Isolde estaba allí, inclinada sobre un rosal, sus manos enguantadas mientras podaba cuidadosamente las ramas. Llevaba un vestido sencillo de color azul celeste, y su cabello castaño estaba recogido en una trenza suelta que caía sobre su hombro. Parecía tan natural, tan en paz, que Matías sintió una punzada de irritación.
Se aclaró la garganta, y ella levantó la vista, sonriendo suavemente.
—Oh, Evangeline. ¿Qué te trae por aqui?
Matías dudó por un momento. No tenía un plan real, solo una vaga idea de lo que debía hacer.
—Yo... quería hablar contigo.
Isolde dejó las tijeras de podar y se quitó los guantes, inclinando la cabeza con curiosidad.
—Por supuesto. ¿De qué se trata?
Matías respiró hondo. Esto no era difícil, se dijo a sí mismo. Solo tenía que decir las palabras y marcharse.
—Quiero disculparme.
Isolde parpadeó, sorprendida.
—¿Disculparte? ¿Por qué?
Matías apretó los dientes. Eso complicaba las cosas. No podía simplemente decir "por todo" y esperar que fuera suficiente.
—Por... —vaciló, buscando las palabras—, por cómo te he tratado.
La sorpresa en el rostro de Isolde se transformó en una expresión de cautela. Cruzó los brazos, observándolo detenidamente.
—¿Y por qué te disculpas ahora?
Matías sintió cómo la irritación comenzaba a burbujear en su interior. ¿Por qué no podía simplemente aceptar la disculpa y dejarlo en paz?
—Porque... —se interrumpió, dándose cuenta de que no tenía una respuesta.
Isolde no apartó la mirada. Sus ojos azules eran serenos pero penetrantes, como si pudiera ver a través de él.
—Evangeline, si esto es alguna especie de broma o estrategia, preferiría que fueras honesta.
Matías apretó los puños, luchando contra el impulso de gritarle. En lugar de eso, asintió con rigidez.
—Olvídalo.
Se dio la vuelta y salió del invernadero, sus pasos resonando en los pasillos mientras regresaba a su habitación. Cerró la puerta de golpe y se dejó caer en la cama, sintiendo una mezcla de ira y frustración.

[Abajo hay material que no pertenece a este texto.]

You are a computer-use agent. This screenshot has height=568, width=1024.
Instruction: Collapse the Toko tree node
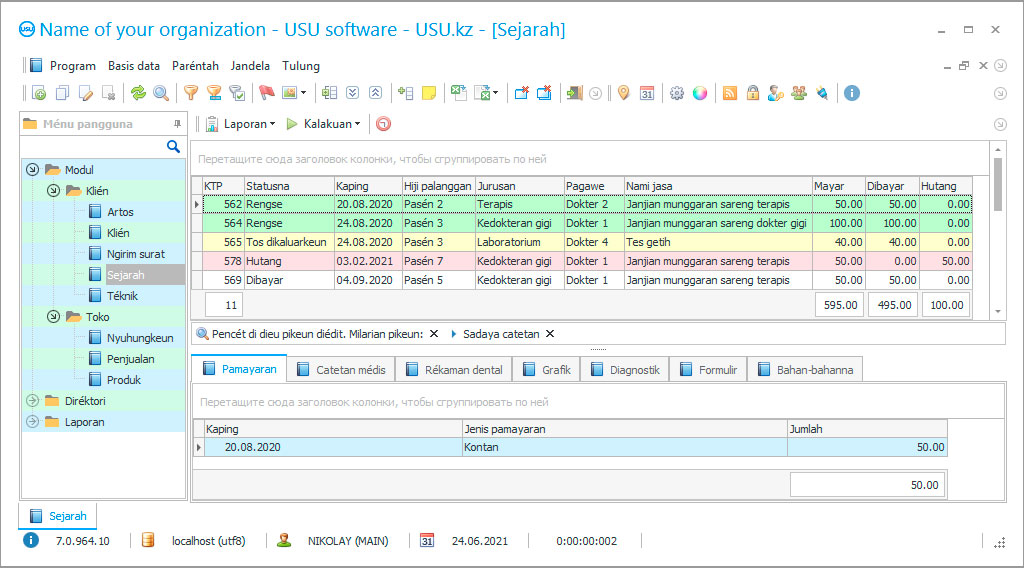click(53, 317)
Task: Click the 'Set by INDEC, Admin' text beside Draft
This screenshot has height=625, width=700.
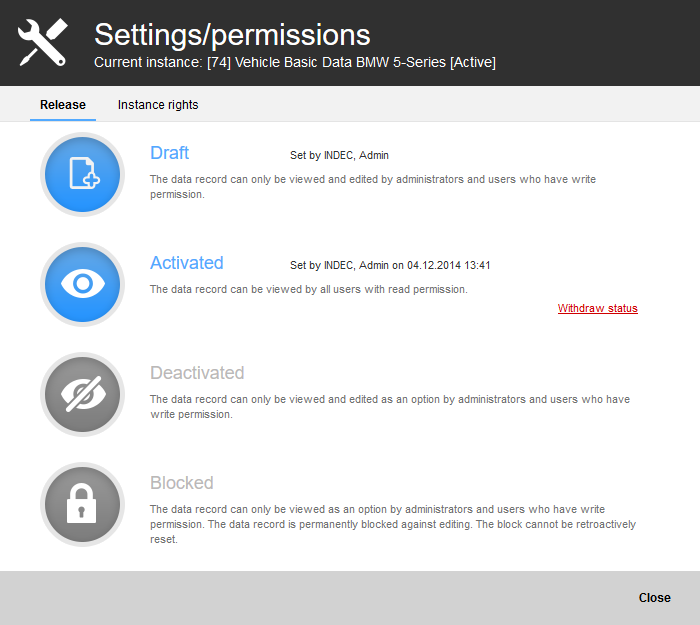Action: [339, 155]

Esa noche, mientras intentaba dormir, el manual seguía pesando en su mente. No podía ignorarlo. Pero ¿cómo podía disculparse sinceramente si no sentía remordimiento?
Se levantó y caminó hacia el espejo, observando el reflejo de esa mujer que ahora era su rostro.
—¿Cómo te disculparías tú? —murmuró, como si Evangeline pudiera responderle.